26 Giu2012
Antonioni e la musica
Roberto Calabretto
Antonioni e la musica
Saggi Marsilio, 2012, pagg. 206, € 20
http://www.marsilioeditori.it/
Tutto da definire, ovviamente, il concetto di “musica realistica”, così come tutte da circostanziare e circoscrivere “banalità” e “scontatezza” della musica per film italiana tra gli anni Cinquanta e Sessanta. Di cosa parliamo e di chi? Della musica per il cinema postneorealista e dei suoi cascami postveristi o della spinta innovativa già in agguato con Nascimbene prima e Morricone poi? Del jazz contratto e non meno “realistico” di Piero Piccioni per il cinema di Francesco Rosi o dell’universo poetico parallelo di Nino Rota per quello di Fellini?
Anche sospendendo questi interrogativi, resta chiaro e limpido il nocciolo della questione: Antonioni rifiutava la musica come “sovrapposizione” emotiva alle immagini, come sottolineatura, come linguaggio e/o valore aggiunto. La musica viene in lui sottoposta ad un continuo, estenuante lavorìo di prosciugamento, di sottrazione, di essiccazione, ben documentato dalle testimonianze di Giovanni Fusco, il profetico e modernissimo musicista del primo Antonioni, quando racconta come le sue già scarne, spettrali, cameristiche partiture venissero ulteriormente deprivate, silenziate, annichilite dai diktat del regista in sala di montaggio; o dalle dichiarazioni di Herbie Hancock e dei Pink Floyd, reclutati rispettivamente per Blow Up e Zabriskie Point, il cui lavoro fu egualmente decurtato e minimalizzato dal regista in una sorta di cupio dissolvi sonoro che tendeva, di fatto, a omologare musica, suono e rumore in un'unica identità percettiva.

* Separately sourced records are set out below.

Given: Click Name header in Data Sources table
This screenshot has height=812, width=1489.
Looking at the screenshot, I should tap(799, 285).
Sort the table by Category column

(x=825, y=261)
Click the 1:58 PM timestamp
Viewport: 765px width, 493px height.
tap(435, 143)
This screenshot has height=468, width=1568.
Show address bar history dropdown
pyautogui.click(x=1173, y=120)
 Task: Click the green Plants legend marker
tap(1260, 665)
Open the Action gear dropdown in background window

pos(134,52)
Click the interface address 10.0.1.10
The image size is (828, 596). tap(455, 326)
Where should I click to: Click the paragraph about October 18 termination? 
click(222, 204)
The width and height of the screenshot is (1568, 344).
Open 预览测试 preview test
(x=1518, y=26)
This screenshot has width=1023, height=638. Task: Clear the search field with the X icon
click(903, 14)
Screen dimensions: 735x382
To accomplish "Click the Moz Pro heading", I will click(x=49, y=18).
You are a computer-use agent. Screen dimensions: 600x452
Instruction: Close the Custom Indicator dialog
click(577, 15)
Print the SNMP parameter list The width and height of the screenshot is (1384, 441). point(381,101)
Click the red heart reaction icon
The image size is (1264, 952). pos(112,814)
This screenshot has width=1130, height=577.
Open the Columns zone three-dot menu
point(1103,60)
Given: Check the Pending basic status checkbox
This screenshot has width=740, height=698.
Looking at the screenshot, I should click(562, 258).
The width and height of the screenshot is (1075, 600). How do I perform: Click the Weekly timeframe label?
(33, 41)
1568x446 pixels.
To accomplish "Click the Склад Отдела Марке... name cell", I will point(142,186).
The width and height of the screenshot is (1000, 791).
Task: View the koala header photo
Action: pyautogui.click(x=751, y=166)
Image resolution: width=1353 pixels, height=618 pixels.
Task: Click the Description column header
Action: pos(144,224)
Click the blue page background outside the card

La paziente perlustrazione di Calabretto, arricchita da esempi musicali e visivi, segue la linea di estrema coerenza antonioniana lungo questo percorso, dalla “trilogia dell’incomunicabilità” a Deserto rosso, sino alla svolta pop degli anni ’60-’70 e alla radicalizazzione di Professione reporter, per arrivare alla riflessione (disastrosa, sotto il profilo estetico) de Il mistero di Oberwald e alle ultime, malinconiche opere. Un itinerario che passa anche, naturalmente, attraverso il cospicuo utilizzo di musica preesistente e culturalmente referenziale (Oberwald, con Richard Strauss e Schönberg: nulla a che fare dunque – anzi – con le fulminanti decontestualizzazioni e le astrazioni kubrickiane) o comunque di musica “di consumo” giovanilista, dal twist di Mina in L’eclisse al Lucio Dalla di Al di là delle nuvole, sempre intesa perciò come musica di riferimento iconico o situazionistico, mai – per carità!... - come elemento di ricerca autonoma o di libera espressività di un linguaggio a sé stante. Un approccio, quello di Antonioni al pop-rock, che nell’84 conobbe anche lo sconsolante episodio del videoclip di “Fotoromanza“ di Gianna Nannini, dove i versi della canzone («Questo amore è una camera a gas») sono visualizzati alla lettera dal regista (del gas che filtra da sotto una porta!) con un didascalismo che non si sa se definire ingenuo, canzonatorio (ne dubitiamo) o semplicemente senile.
Dentro questa gabbia il ruolo della musica nel cinema antonioniano si è rivelato a suo modo decisivo nella definizione della poetica del regista e nella circoscrizione del suo universo linguistico, pur negandosi in prospettiva a qualunque “identificazione di uno stile” o di un approccio dai contorni precisabili. A differenza di altri registi che hanno quasi drasticamente rifiutato l’uso della musica nel proprio cinema (come Bresson, Tarkovskij o Buñuel), Antonioni ne subordina i compiti e le funzioni ad una supremazia generale della dimensione sonora come integrazione alla dimensione visiva, svincolando quindi i suoni (le note) da qualsiasi legame o destino di comunicazione, e puntando anzi ad una intransigente, criptica e vagamente fondamentalistica concezione antiretorica della musica.
L’indagine di Calabretto, nella sua scintillante laboratorialità, ci restituisce intatti e inappellabili questo itinerario e questa ideologia estetica, di cui oggi gli spettatori che volessero riaccostarsi all’opera di un grandissimo e distantissimo maestro sono chiamati a distinguere i pregi dalle contraddizioni, le ovvietà cultural-intellettuali dalle intuizioni, gli snobismi in provetta dalle incancellabili conquiste di modernità.